Una vittoria non fa panettone, Giampaolo si salva grazie all’istinto

Una vittoria non fa panettone – La partita contro il Genoa poteva rappresentare uno spartiacque per la stagione di Marco Giampaolo, ma così non è stato. La notizia è che il Milan è tornato a vincere, dopo ben 3 sconfitte consecutive, ma non ha assolutamente convinto.  La gara andata in scena ieri sera al Ferraris, vedeva contrapposte le due squadre più malate di questo inizio di stagione; e solo gli episodi hanno fatto si che i rossoneri portassero a casa i 3 punti.

Una vittoria non fa panettone –

Eppure, non ci è voluto poi molto a capire che per il Milan sarebbe stato un’altra serata dallo stile Shining. Giusto il tempo di leggere le formazioni ufficiali: confermato, nonostante tutto, Calhanoglu, ma lo stesso discorso potremmo farlo anche per Suso, fuori Rafael Leao. Il Genoa ci mette poco a fiutare l’odore del sangue (misto a quello della paura degli uomini in rossonero) prendendosi così ben presto il pallino del gioco. A giocare uno scherzo, e che scherzo, all’undici di Giampaolo ci si mette anche un’atipica nuvola fantozziana che sembra aver colpito i portieri milanisti. Reina, giusto per non far rimpiangere il Donnarumma della ultime uscite, si lascia passare tra le braccia una punizione di Schone da ben 25 metri. All’intervallo è così 1-0 per il Grifone, ad ogni modo meritatamente in vantaggio.

Una vittoria non fa panettone, ma i cambi sono salvifici –

Resosi conto di aver lasciato in panchina l’uomo con più talento della rosa, Paquetà, e l’uomo più in forma, Leao, Giampaolo corre ai ripari. Dentro i giocatori di lingua portoghese, fuori un abulico, che novità, Calhanoglu seguito da Piatek. In 10 minuti il Diavolo ribalta la partita. E’ però il tanto condannato istinto dei suoi giocatori a salvare il tecnico di Bellinzona. Theo Hernandez fiuta la distrazione genoana, chiedendo a Paquetà di battere più veloce del vento una punizione dalla trequarti: il francese si infila nella difesa rossoblù e fa 1-1. Lo stesso istinto che fa compiere a Leao un sombrero su Biraschi in piena area di rigore genoana: tocco di mano del difensore e rigore per i rossoneri che Kessiè trasforma, 1-2 Milan.
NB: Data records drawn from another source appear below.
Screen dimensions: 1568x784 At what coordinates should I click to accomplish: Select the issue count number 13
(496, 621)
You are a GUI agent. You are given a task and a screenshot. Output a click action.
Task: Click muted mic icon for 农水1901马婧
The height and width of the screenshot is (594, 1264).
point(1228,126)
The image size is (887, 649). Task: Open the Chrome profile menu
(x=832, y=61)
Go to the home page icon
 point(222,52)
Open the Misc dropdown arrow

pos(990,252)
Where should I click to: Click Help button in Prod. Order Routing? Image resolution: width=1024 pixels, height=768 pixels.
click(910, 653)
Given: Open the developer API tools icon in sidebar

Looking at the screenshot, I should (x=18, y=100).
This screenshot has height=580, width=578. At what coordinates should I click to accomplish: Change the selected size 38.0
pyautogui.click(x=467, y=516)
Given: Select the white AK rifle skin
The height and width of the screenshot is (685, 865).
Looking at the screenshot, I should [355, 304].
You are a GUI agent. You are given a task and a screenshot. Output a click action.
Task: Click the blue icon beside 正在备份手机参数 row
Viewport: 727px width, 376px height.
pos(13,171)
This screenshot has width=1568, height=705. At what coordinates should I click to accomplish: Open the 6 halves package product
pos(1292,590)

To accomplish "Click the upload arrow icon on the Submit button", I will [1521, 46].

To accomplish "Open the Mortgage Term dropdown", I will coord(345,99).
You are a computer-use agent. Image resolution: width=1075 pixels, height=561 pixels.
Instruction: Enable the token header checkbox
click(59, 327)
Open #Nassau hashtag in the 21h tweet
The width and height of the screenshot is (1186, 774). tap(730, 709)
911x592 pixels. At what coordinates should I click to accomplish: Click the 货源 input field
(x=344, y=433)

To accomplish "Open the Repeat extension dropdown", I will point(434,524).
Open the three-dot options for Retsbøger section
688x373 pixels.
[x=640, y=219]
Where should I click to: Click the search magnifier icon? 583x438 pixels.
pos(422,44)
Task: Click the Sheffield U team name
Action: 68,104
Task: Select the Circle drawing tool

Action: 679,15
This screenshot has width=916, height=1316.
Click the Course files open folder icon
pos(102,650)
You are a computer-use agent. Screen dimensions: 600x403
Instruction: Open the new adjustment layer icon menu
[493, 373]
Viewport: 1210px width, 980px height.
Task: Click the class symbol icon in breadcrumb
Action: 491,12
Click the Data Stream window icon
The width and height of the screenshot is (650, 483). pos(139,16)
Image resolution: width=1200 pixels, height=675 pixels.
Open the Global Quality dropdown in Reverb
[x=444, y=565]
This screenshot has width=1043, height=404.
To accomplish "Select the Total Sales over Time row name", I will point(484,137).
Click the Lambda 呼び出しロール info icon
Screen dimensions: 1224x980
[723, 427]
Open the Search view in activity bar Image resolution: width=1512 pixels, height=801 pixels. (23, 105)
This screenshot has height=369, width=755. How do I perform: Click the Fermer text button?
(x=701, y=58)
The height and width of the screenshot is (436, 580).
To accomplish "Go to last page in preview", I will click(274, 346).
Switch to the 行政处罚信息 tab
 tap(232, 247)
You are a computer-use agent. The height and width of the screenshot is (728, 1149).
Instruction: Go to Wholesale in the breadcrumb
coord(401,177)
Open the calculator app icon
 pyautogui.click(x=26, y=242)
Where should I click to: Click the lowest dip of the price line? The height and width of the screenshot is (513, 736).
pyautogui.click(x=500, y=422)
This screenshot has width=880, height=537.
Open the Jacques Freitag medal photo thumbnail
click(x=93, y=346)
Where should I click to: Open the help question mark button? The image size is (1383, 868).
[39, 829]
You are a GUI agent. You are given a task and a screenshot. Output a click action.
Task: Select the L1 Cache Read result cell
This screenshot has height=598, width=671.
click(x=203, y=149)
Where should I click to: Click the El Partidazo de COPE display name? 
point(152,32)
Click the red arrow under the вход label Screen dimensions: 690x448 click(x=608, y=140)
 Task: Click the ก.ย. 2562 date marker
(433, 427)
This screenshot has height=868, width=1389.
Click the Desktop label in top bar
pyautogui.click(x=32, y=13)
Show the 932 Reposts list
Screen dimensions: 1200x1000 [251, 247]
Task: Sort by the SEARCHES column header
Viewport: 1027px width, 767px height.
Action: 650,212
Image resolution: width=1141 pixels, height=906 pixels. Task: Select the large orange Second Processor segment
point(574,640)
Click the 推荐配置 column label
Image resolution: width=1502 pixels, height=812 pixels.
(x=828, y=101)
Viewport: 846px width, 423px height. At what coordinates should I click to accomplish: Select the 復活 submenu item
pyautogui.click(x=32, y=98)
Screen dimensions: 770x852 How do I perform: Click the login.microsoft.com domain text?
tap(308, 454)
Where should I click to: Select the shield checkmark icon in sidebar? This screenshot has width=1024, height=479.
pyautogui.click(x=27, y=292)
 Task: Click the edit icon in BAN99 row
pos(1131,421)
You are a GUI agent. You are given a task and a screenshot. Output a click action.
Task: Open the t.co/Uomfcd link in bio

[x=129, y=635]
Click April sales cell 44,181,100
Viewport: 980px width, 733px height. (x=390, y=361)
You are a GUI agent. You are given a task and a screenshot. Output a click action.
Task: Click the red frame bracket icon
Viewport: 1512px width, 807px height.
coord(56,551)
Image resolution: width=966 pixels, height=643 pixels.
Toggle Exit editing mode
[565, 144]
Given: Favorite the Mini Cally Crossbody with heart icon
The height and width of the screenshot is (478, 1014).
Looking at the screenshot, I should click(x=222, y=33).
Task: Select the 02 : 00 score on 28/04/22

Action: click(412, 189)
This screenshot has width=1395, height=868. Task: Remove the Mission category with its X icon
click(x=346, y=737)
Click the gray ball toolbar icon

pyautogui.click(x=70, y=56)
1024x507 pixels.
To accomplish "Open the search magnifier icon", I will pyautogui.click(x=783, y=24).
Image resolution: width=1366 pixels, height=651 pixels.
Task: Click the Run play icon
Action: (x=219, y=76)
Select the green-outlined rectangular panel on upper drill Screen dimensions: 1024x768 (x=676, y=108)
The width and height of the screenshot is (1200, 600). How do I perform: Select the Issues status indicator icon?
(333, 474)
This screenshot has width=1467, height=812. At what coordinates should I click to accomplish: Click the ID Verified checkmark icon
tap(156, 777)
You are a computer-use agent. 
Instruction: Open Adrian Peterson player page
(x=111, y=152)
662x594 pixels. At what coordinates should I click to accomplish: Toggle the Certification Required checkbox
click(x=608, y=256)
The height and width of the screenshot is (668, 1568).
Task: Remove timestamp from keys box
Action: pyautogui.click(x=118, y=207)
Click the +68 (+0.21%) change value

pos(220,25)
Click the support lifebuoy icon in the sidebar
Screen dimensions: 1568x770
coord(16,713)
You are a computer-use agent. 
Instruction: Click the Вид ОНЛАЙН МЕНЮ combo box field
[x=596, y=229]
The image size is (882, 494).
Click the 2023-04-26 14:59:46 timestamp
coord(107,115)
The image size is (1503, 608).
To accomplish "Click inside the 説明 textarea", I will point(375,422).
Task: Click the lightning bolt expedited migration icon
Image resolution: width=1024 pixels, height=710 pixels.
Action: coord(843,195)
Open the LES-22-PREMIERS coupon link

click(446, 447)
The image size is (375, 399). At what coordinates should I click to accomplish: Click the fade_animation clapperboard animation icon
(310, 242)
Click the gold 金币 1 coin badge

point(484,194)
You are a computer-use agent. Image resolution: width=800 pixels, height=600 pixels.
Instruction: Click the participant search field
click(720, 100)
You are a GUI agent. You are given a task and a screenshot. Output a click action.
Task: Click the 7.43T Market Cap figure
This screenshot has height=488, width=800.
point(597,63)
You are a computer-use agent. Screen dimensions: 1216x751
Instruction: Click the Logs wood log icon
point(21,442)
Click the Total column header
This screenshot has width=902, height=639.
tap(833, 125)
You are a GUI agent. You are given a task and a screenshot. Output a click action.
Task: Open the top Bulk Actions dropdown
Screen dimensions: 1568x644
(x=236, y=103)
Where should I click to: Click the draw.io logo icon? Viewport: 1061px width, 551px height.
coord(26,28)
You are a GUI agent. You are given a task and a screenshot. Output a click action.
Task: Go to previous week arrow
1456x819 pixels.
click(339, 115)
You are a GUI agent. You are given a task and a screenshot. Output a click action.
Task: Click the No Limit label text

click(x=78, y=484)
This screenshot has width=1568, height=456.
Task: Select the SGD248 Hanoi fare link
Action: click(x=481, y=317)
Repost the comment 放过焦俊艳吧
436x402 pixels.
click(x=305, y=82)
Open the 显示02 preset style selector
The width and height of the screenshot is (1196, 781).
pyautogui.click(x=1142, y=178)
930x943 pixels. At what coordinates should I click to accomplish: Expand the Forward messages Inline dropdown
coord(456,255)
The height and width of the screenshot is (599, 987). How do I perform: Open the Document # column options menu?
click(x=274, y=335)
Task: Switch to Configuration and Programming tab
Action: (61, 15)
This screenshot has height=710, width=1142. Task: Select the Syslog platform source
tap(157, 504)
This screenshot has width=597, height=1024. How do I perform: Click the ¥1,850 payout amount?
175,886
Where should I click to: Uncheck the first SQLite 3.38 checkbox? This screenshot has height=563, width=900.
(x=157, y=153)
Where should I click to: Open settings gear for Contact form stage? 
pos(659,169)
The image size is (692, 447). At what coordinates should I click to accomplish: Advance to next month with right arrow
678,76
Uomo in più, ma stessa sofferenza – Nonostante l’uomo il meno, è il Genoa a fare la partita ed al minuto 90 ha l’occasione per pareggiare dagli 11 metri: Reina, questa volta, vince il duello con Schone permettendo al Diavolo di portare a casa i 3 punti.

Una vittoria non fa panettone – Una vittoria arrivata dopo una gara sofferta, nella quale forse è emerso maggiormente lo spirito di sacrificio dei rossoneri, ma assolutamente non figlia di un miglioramento della qualità del gioco. I dubbi sulla strada intrapresa da Giampaolo restano, tanto che le voci sul suo esonero non si sono placate. E’ sempre più insistente, infatti, la voce, secondo anche quanto riportato da TMW, di un interessamento per Pioli da parte della dirigenza rossonera. Le prossime 24-48 ore saranno decisive per il futuro di Marco Giampaolo.